Trials of Internet voting at elections should be halted until officials address serious concerns over costs and the risk of fraud, Britain's election watchdog said on Thursday.

Britain's Electoral Commission said in a report that e-voting pilot schemes at the local elections in May were expensive, rushed and lacked adequate security testing.

"We have learnt a good deal from pilots over the past few years," said its CEO, Peter Wardle. "But we do not see any merit in continuing with small-scale, piecemeal piloting where similar innovations are explored each year without sufficient planning and implementation time."

It was "fortuitous" that there were no security breaches during the trials, the report said.

"The level of risk of a security incident was much higher than it should have been," it said. "There was an unnecessarily high level of risk associated with all pilots.

"The testing, security and quality assurance adopted was insufficient."

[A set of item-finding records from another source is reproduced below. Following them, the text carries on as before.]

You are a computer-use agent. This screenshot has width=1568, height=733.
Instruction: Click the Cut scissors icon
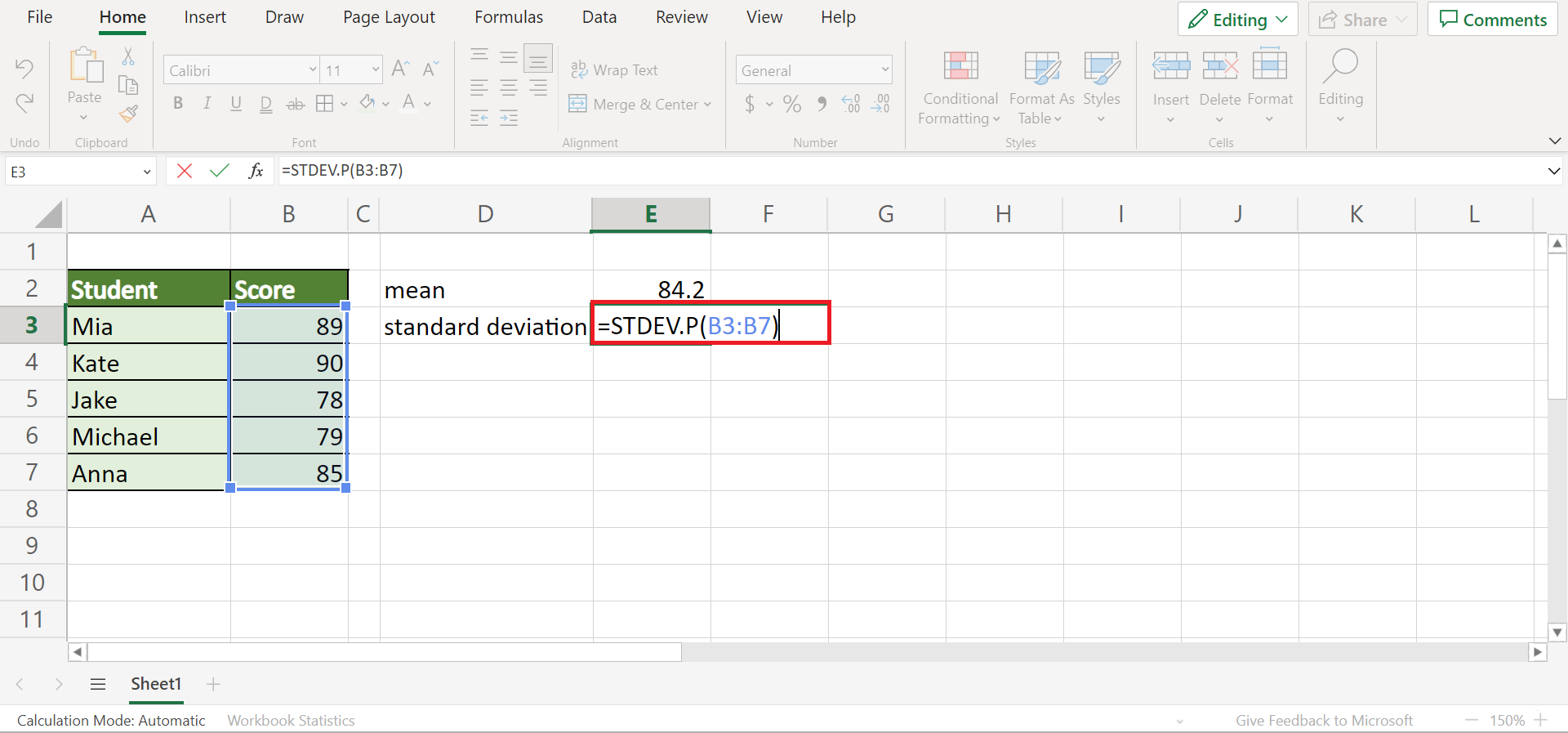coord(128,57)
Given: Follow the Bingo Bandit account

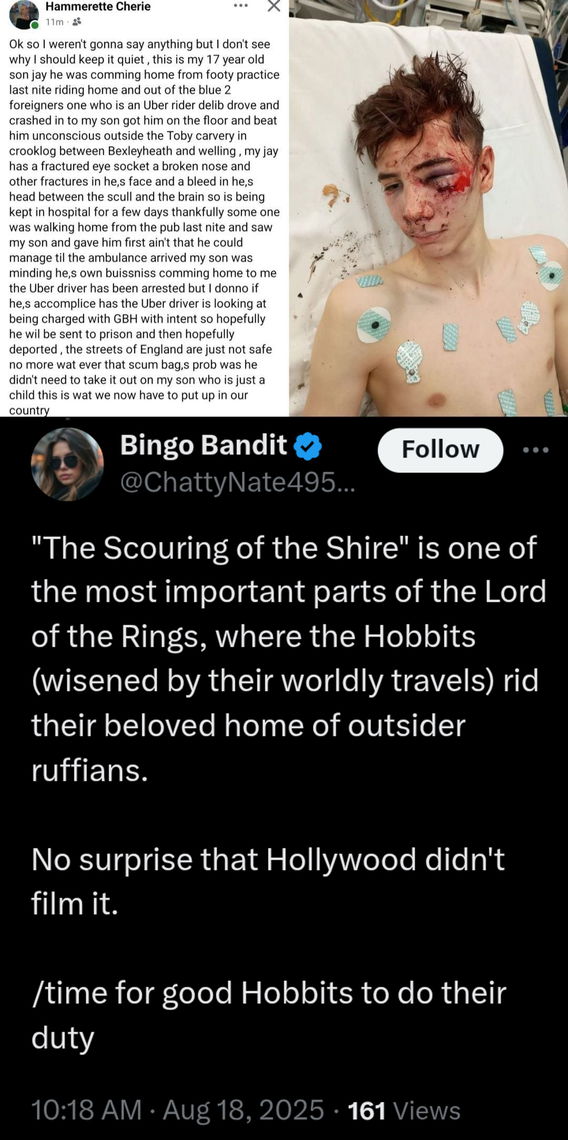Looking at the screenshot, I should pos(441,450).
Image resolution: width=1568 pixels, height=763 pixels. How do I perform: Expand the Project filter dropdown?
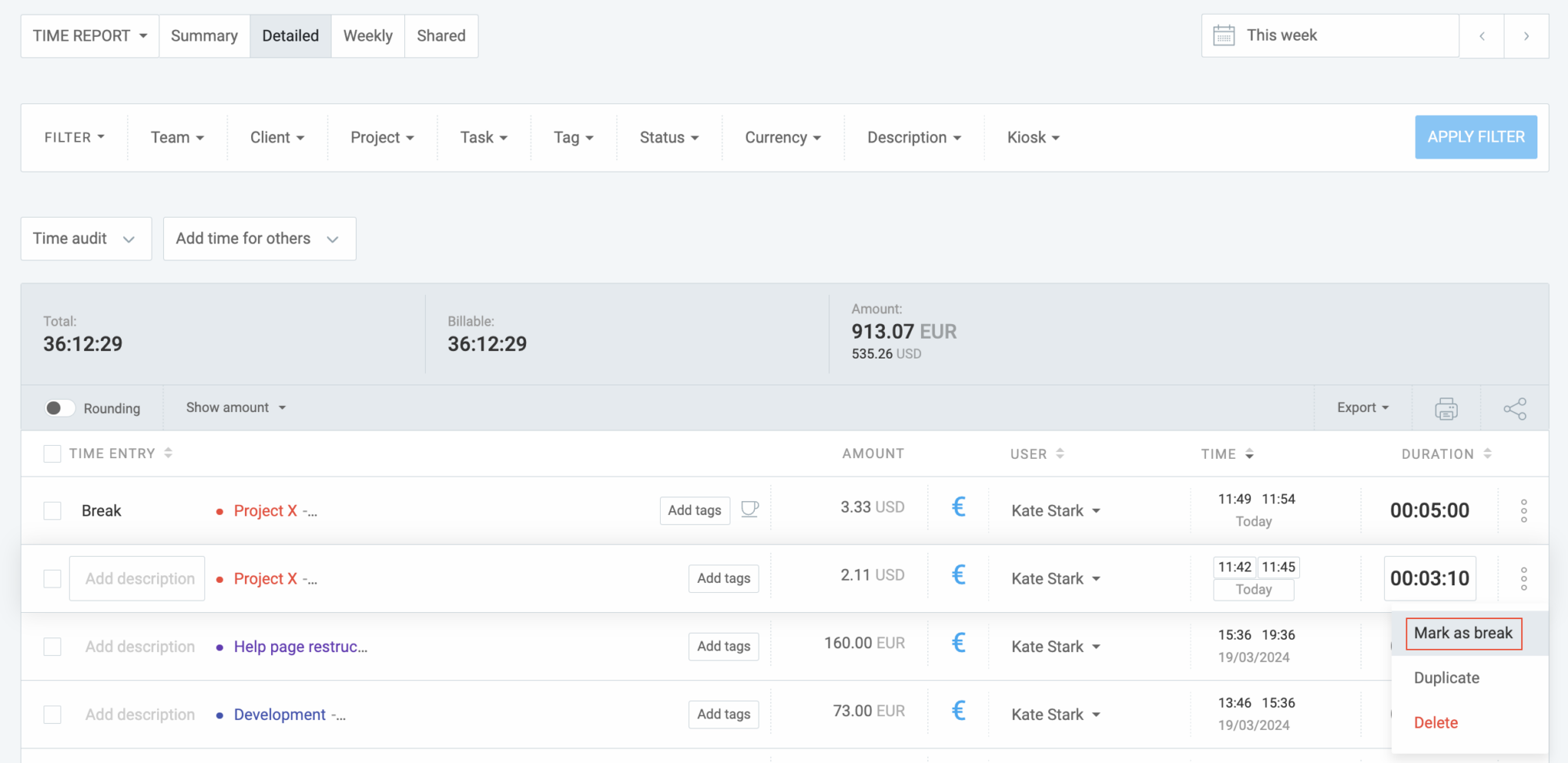coord(381,138)
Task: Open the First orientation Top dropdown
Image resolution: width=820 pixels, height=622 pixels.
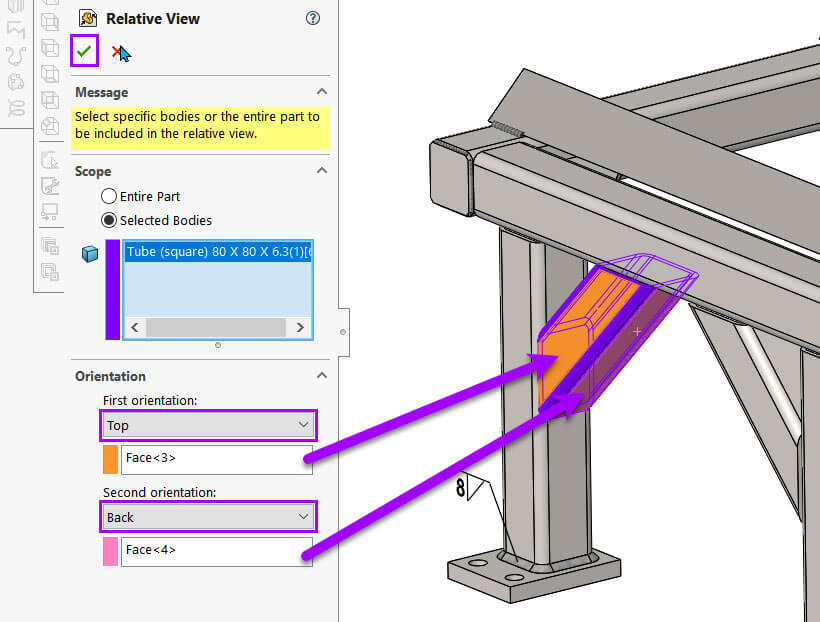Action: 207,425
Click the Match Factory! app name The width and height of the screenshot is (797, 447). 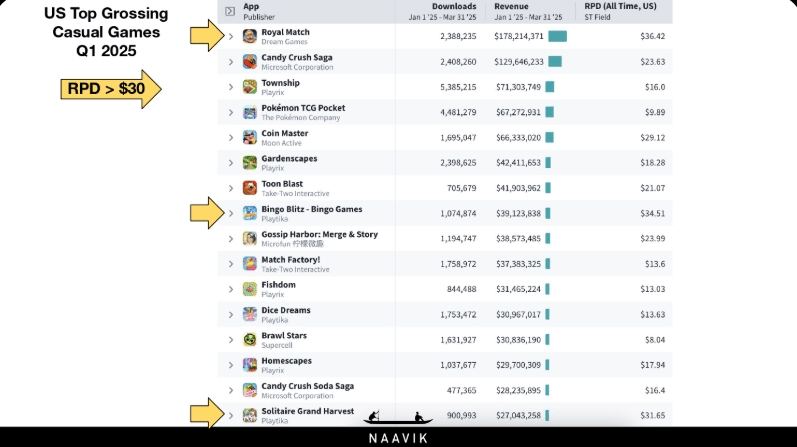coord(290,259)
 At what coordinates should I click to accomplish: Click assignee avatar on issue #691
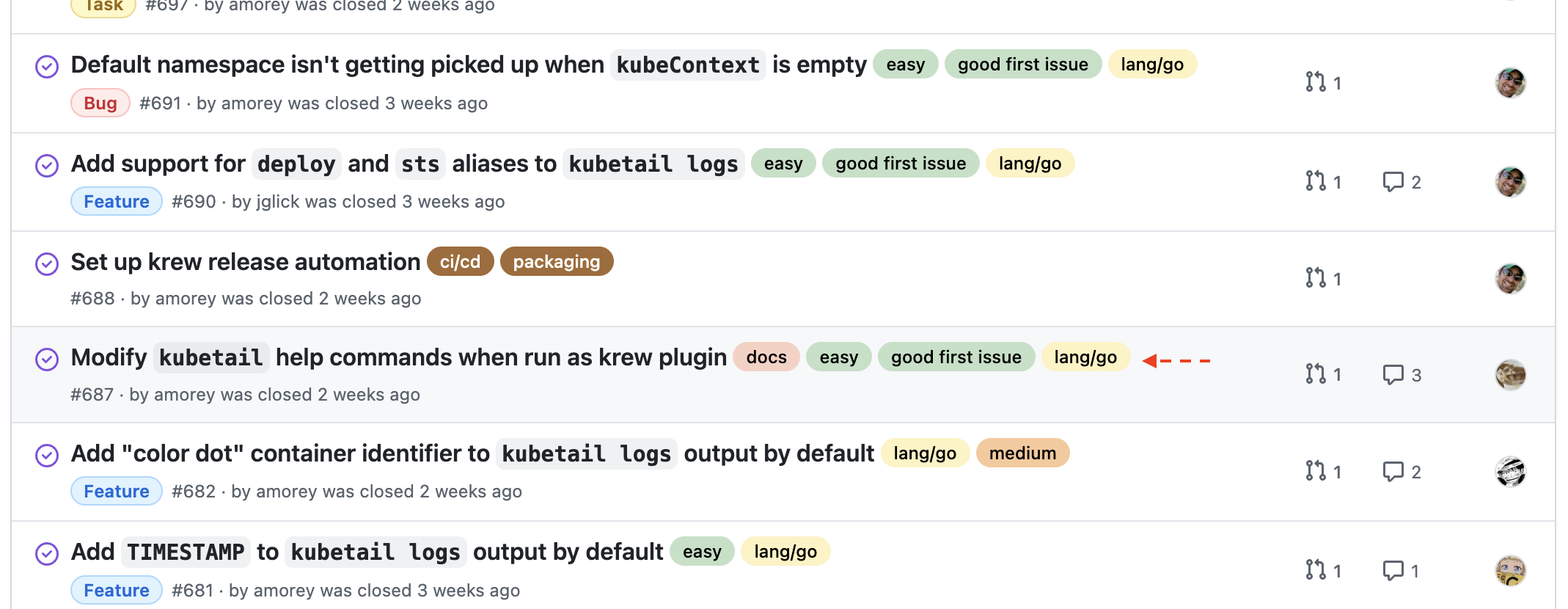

Online voting could one day be more accurate and efficient than traditional methods, the watchdog found, but it said the trials had uncovered a series of problems, including:

* Some voters forgot the Internet password needed to cast their ballot online;
* Others were confused by the forms and thought they were signing up for a telephone vote;
* The system of pre-registering e-voters in an attempt to tighten security was "time-consuming and inefficient"; and
* In one trial area, the northern city of Sheffield, two-thirds of those registered to vote online failed to go to the polls electronically.

E-voting should be halted until the government publishes a strategy on modernising elections that address concerns over costs, transparency and public trust, the watchdog said.

Electoral modernisation minister Michael Wills said the government would study the report carefully.

"The purpose of pilots is to learn lessons for the future and we will do so," he said. "The testing of innovations in elections is an important part of developing public services that are efficient, effective, empowering and responsive to needs and demands of citizens."

Conservative shadow justice secretary Nick Herbert said the report was a "damning indictment of Labour's interference with the electoral process".